(DESCRIPTION OF THE TASK)
Write out once more the lines running from the top of the entries below to the line with "[home] (31, 14)", both ends included.

(Stored records)
____________________
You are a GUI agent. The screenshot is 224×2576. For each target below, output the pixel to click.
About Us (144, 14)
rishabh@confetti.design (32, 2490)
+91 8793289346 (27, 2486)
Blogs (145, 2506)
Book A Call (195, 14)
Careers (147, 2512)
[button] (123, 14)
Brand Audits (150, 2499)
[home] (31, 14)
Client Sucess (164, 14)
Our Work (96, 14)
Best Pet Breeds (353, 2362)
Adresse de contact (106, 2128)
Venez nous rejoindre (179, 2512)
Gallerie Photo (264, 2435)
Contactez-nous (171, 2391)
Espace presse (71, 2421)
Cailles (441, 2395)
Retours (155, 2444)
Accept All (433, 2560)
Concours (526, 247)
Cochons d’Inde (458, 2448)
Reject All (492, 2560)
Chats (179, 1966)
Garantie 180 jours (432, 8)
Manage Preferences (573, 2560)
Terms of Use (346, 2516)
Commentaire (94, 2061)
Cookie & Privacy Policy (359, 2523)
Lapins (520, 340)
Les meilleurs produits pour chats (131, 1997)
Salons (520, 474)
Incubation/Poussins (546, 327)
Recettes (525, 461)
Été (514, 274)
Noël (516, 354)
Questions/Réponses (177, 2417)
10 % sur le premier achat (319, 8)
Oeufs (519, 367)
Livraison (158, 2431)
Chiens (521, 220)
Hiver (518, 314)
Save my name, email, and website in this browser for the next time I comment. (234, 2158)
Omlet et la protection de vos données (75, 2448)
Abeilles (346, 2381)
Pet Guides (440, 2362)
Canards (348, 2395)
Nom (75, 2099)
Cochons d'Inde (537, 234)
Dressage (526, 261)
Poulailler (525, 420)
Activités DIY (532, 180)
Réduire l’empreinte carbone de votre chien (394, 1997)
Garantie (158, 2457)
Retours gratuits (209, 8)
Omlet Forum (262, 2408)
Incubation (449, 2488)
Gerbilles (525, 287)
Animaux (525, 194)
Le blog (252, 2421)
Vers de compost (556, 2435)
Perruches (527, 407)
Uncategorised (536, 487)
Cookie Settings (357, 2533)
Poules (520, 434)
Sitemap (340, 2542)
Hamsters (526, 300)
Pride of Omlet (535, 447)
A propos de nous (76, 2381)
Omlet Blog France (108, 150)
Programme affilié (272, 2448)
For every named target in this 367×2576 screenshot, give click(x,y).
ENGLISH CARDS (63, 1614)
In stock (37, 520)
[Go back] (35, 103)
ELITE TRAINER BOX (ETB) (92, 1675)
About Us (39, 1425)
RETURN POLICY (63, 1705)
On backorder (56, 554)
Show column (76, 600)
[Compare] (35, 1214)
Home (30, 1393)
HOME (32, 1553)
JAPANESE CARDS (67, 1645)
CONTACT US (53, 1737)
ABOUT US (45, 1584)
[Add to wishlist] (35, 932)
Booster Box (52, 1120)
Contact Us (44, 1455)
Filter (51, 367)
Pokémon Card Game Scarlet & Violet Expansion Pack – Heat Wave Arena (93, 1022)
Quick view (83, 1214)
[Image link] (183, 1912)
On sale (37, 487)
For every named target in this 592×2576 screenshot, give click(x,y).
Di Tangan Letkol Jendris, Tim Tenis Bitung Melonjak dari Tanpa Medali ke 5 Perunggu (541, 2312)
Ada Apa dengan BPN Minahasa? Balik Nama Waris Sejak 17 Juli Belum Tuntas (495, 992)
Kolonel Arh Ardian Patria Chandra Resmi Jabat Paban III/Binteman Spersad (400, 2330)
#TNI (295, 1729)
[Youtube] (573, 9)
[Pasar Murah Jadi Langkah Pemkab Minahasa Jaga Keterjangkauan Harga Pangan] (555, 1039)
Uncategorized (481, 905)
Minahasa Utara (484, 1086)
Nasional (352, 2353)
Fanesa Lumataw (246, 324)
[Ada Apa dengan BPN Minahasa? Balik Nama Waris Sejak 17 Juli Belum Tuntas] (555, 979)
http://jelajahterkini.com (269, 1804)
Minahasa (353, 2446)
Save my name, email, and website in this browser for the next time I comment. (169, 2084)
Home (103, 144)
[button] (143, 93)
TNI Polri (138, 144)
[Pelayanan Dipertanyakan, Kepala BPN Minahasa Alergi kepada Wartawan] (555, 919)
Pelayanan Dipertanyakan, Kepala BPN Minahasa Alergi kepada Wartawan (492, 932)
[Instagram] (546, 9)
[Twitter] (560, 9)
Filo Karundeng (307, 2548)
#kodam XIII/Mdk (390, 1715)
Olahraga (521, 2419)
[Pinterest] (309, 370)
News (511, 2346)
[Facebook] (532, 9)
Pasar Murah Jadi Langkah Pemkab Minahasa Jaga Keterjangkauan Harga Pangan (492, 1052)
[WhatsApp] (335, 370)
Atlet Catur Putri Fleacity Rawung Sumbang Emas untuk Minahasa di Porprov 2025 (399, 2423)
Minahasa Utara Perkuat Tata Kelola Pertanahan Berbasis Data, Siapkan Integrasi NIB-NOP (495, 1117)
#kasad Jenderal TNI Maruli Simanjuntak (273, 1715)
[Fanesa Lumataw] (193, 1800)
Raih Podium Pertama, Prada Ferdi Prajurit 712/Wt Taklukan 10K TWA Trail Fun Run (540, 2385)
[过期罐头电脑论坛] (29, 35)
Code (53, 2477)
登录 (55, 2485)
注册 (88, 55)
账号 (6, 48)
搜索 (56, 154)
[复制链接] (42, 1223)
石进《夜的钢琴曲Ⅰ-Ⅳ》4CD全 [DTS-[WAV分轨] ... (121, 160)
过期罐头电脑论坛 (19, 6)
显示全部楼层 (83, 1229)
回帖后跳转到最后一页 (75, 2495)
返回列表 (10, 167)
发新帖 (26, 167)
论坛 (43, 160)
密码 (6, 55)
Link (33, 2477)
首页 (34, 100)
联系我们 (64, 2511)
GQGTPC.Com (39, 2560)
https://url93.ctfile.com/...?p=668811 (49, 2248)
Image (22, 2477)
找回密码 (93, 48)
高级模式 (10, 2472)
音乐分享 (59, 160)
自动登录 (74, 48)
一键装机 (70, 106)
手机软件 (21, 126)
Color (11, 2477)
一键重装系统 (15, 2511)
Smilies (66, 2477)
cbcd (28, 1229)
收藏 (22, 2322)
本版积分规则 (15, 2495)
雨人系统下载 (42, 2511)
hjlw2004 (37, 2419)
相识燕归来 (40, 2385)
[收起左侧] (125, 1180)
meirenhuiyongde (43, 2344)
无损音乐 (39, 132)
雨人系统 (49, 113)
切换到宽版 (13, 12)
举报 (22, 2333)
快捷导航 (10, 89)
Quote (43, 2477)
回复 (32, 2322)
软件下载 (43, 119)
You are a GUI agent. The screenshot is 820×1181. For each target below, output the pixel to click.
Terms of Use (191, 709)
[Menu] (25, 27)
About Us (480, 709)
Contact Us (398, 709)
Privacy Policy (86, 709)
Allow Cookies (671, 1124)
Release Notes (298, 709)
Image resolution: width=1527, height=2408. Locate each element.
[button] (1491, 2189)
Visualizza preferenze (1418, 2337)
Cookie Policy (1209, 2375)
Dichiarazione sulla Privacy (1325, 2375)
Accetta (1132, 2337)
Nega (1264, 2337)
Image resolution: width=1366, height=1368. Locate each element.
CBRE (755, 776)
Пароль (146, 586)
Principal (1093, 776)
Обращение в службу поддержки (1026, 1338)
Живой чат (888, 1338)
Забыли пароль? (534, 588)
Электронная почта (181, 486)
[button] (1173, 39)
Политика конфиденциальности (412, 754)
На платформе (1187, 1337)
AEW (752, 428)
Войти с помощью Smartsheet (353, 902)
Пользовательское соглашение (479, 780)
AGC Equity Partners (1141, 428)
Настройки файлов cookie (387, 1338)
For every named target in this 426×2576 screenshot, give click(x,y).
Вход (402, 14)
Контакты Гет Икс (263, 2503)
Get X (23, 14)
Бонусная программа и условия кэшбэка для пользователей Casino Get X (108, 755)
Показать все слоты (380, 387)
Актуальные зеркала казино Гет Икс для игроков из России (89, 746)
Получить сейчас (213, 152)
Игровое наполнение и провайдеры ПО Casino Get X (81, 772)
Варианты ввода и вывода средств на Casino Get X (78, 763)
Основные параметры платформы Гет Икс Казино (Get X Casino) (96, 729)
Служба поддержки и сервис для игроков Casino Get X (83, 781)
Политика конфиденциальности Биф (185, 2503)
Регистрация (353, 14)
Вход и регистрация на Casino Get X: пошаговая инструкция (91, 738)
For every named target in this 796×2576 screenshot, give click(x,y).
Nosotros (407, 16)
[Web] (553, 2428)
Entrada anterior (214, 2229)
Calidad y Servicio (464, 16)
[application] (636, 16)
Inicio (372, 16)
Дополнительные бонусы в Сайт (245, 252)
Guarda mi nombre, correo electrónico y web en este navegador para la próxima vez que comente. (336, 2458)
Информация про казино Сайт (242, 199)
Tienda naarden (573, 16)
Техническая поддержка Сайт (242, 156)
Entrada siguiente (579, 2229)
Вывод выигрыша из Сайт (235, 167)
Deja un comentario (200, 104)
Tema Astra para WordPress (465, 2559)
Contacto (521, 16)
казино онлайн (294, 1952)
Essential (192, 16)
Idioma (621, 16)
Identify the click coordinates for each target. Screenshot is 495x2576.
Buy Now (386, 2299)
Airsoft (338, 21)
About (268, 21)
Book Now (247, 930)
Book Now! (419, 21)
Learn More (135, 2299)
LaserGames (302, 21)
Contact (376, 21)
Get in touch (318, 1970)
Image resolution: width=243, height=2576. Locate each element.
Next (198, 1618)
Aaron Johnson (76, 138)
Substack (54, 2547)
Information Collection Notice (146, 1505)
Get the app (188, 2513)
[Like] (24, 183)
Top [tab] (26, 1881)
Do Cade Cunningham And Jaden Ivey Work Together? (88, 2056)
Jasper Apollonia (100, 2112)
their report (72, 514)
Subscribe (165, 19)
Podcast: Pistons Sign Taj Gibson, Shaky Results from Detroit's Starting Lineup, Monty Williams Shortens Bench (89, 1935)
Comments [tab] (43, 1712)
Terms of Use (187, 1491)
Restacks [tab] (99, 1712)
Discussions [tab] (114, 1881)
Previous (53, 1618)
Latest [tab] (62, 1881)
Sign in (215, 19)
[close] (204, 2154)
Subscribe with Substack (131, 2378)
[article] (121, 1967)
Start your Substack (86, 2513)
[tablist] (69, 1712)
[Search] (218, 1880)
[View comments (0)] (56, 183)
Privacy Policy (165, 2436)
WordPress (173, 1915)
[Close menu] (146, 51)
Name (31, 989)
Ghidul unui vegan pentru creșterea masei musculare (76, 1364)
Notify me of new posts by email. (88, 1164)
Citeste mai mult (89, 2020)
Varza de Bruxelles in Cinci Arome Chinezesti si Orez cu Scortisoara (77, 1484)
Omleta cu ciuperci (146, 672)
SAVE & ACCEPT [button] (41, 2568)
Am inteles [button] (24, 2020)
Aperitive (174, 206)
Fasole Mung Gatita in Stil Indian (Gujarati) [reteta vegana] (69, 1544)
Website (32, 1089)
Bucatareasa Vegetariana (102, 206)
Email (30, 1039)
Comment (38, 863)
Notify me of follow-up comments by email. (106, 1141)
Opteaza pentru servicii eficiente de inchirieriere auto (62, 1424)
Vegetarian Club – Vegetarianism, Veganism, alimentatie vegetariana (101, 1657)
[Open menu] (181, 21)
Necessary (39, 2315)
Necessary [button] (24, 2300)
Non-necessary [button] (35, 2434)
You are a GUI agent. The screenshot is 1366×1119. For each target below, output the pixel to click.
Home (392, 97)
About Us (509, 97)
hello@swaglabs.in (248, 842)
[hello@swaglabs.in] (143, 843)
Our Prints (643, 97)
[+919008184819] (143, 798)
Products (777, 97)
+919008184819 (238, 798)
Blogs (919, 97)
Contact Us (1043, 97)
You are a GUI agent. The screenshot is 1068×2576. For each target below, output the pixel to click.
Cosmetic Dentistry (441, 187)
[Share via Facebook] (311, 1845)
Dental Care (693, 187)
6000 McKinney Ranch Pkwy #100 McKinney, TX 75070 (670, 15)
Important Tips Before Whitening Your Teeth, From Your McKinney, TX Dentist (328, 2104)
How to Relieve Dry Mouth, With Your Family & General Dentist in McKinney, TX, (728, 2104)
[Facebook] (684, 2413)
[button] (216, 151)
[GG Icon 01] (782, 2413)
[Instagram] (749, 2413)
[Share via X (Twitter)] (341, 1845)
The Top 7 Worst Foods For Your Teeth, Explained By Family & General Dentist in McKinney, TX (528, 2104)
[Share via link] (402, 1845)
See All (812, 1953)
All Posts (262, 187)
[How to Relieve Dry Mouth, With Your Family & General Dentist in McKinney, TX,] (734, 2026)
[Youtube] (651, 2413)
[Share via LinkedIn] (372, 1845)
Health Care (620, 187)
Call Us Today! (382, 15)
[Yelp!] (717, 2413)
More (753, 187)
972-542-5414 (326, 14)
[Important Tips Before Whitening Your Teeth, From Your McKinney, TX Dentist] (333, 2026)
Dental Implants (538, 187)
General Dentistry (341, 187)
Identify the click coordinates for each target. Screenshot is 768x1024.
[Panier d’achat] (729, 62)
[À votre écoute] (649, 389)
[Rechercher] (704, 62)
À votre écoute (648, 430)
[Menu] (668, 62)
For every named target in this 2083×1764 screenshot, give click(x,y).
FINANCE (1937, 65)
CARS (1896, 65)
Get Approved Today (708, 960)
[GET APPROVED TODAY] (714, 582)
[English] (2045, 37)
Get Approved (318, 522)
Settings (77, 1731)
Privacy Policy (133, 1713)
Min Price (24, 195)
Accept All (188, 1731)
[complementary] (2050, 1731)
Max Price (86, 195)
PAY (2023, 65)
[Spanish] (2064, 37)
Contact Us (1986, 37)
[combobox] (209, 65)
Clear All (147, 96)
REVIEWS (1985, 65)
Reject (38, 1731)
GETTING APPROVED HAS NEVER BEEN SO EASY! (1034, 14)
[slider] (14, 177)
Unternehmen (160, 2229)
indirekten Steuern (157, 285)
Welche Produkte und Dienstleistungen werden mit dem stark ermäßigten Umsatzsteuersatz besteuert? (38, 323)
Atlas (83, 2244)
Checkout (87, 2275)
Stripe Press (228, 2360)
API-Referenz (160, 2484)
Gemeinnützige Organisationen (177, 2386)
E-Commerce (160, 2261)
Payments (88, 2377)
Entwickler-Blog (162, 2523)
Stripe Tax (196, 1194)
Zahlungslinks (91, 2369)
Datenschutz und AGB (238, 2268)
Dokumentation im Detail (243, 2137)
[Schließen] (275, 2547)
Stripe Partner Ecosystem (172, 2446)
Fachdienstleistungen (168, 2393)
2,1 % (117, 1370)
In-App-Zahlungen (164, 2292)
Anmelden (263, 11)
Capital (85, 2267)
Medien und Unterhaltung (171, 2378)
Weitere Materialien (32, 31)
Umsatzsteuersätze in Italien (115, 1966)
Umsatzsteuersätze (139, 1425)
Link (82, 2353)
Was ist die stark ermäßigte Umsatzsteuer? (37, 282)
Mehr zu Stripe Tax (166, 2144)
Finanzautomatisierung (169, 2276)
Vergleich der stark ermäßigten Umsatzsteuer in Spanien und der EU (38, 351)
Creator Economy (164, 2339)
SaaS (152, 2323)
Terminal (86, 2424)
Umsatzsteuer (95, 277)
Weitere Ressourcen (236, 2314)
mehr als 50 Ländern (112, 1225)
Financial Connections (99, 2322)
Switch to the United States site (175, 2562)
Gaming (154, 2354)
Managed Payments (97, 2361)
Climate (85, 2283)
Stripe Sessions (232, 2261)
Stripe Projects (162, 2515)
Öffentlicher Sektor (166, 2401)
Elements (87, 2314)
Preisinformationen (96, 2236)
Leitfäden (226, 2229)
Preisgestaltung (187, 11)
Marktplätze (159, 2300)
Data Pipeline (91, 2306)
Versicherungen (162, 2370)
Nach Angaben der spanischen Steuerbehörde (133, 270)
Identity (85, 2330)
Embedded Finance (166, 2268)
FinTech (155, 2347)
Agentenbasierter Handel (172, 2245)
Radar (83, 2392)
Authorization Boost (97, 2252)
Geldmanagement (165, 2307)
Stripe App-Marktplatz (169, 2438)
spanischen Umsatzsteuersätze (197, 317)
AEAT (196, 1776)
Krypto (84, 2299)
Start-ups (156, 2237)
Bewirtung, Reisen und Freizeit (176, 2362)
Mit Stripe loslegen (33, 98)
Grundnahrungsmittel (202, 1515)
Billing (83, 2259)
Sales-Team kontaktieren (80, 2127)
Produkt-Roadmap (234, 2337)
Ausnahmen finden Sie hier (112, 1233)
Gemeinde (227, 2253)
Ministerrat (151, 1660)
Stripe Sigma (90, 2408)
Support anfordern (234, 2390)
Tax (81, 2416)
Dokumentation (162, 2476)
____________________
(RESULT OF THE TASK)
You are a GUI agent. The screenshot is 224×2576. For each target below, output the pixel to click.
About Us (144, 14)
rishabh@confetti.design (32, 2490)
+91 8793289346 (27, 2486)
Blogs (145, 2506)
Book A Call (195, 14)
Careers (147, 2512)
[button] (123, 14)
Brand Audits (150, 2499)
[home] (31, 14)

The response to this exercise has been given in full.